Ein komplettes Image brauchst Du eigentlich nicht, Du musst lediglich das Bootprojekt aus dem TwinCAT Ordner Deines CX sichern und dieses bei Bedarf zurücksichern.
Ansonsten kannst Du die CF-Karte aus dem CX etnehmen und von dieser ein Image erstellen.

Von irgendwas mit Internetzugang gesendet.


----------



## ozznet (3 November 2015)

Startet die cx dann im run modus? Wenn nicht kann ich die sps nicht in den run modus schalten weil ich das bootprojekt nicht habe sehe ich das richtig?
mfg


----------



## oliver.tonn (3 November 2015)

Die SPS geht nur automatisch in Run wenn ein Bootprojekt vorhanden ist und dieses, was die Konfiguration angeht, korrekt ist.

Von irgendwas mit Internetzugang gesendet.


----------



## oliver.tonn (3 November 2015)

Kurze Nachfrage, die Steuerung geht nicht in Run und an der Hardwarekonfiguration wurde nichts geändert? Falls ja, vermute ich mal, dass das Bootprojekt weg ist. Was steht denn in dem Bootordner?
Falls das Bootprojekt tatsächlich weg ist brauchst Du kein Image oder eine Sicherung anlegen, weil nichts mehr zum Sichern da ist.

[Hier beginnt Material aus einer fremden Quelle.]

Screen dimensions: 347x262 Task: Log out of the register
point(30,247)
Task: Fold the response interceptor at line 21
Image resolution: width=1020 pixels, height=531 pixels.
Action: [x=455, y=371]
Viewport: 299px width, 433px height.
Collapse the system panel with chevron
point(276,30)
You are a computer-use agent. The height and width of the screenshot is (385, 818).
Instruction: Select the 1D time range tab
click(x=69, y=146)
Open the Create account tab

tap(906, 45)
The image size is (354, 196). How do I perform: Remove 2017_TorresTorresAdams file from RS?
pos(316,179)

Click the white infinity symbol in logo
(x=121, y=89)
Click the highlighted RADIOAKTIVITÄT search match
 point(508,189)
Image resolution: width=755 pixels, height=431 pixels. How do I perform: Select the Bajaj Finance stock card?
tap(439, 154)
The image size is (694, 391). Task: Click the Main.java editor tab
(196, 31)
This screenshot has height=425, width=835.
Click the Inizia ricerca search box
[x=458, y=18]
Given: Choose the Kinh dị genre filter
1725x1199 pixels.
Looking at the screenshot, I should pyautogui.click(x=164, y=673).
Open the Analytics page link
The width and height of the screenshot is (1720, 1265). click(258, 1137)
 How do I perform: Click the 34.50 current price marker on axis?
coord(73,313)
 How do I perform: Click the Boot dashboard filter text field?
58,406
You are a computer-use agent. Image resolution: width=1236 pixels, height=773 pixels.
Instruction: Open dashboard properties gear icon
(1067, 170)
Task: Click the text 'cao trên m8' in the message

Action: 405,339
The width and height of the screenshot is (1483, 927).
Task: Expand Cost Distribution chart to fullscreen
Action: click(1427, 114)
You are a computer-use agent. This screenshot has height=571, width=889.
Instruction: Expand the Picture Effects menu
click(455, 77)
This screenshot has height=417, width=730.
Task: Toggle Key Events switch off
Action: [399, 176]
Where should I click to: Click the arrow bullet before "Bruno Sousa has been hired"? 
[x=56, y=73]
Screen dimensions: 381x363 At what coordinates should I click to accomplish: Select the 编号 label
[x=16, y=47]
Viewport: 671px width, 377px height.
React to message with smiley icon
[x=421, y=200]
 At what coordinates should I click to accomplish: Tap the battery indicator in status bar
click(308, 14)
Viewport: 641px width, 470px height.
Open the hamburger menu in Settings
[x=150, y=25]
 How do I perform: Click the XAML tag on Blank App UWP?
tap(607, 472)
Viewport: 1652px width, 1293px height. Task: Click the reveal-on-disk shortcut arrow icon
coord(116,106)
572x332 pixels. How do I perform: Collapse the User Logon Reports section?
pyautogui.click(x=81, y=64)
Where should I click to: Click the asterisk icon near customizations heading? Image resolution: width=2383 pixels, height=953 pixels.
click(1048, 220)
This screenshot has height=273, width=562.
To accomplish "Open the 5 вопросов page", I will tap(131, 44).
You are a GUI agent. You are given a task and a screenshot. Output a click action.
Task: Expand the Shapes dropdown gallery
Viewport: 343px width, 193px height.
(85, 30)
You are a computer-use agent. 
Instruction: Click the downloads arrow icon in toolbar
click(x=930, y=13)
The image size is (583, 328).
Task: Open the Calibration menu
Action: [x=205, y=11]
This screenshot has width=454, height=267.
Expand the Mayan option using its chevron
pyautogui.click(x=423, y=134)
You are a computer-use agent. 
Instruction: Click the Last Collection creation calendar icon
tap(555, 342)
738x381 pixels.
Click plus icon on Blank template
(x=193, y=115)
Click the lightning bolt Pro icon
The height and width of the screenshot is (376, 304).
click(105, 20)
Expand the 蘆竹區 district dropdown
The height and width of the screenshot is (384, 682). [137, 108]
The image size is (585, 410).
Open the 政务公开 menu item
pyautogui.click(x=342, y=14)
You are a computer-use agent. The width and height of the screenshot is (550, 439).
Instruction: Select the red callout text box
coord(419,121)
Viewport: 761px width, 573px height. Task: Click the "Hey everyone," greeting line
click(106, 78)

Von irgendwas mit Internetzugang gesendet.


----------



## ozznet (3 November 2015)

Meines wissens hat die cx9010 die ich hab keinen CF Slot... Gibts da ne interne Karte? Also wenn ich den kompletten Twincat ordner sichere kann ich den zurückspielen und die SPS startet dann wieder im Run sofern nichts umgebaut wurde?


----------



## ozznet (3 November 2015)

Noch läuft die Anlage... Wollte aber sichergehen dass ich alles sichern kann bevor ich da was mache.. Sonst kann ich da nix machen, mache das nur in meiner Freizeit und kann da nicht unbegrenzt Zeit investieren..


----------



## oliver.tonn (3 November 2015)

Bei TwinCAT 3 kann man, soweit es nicht verschlüsselt übertragen wurde, aus dem Bootordner sich wieder sein Projekt zusammenstückeln, ich weiß jedoch nicht, ob das bei TC2 auch geht. Soweit ich Zeit finde teste ich das morgen mal. 

Von irgendwas mit Internetzugang gesendet.


----------



## ozznet (3 November 2015)

Das wär super wenn das ginge...
Wobei, wenn ich den internen Speicher irgendwie sichern könnte wäre für mich fas am einfachsten und am sichersten.. Also so in der art wei beim pc.. linux distro laden dd if=speicher of=image... usw... llinux gibts auch für arm...


----------



## oliver.tonn (3 November 2015)

Da ist ja Windows drauf und es gibt unter CE auch einen Remotedesktop. Ansonsten über die Freigabe von Laufwerk C die, meine ich, standardmäßig vorhanden ist. 

Von irgendwas mit Internetzugang gesendet.


----------



## ozznet (3 November 2015)

Kann mich mit der CX Verbinden, wobei einfach C Kopieren wohl nicht gehen wird denke ich oder irre ich mich da? Sofern nicht alles im Ram läuft..


----------



## oliver.tonn (3 November 2015)

Du brauchst nur den TwinCAT Ordner und da meine ich auch nur das Verzeichnis Boot.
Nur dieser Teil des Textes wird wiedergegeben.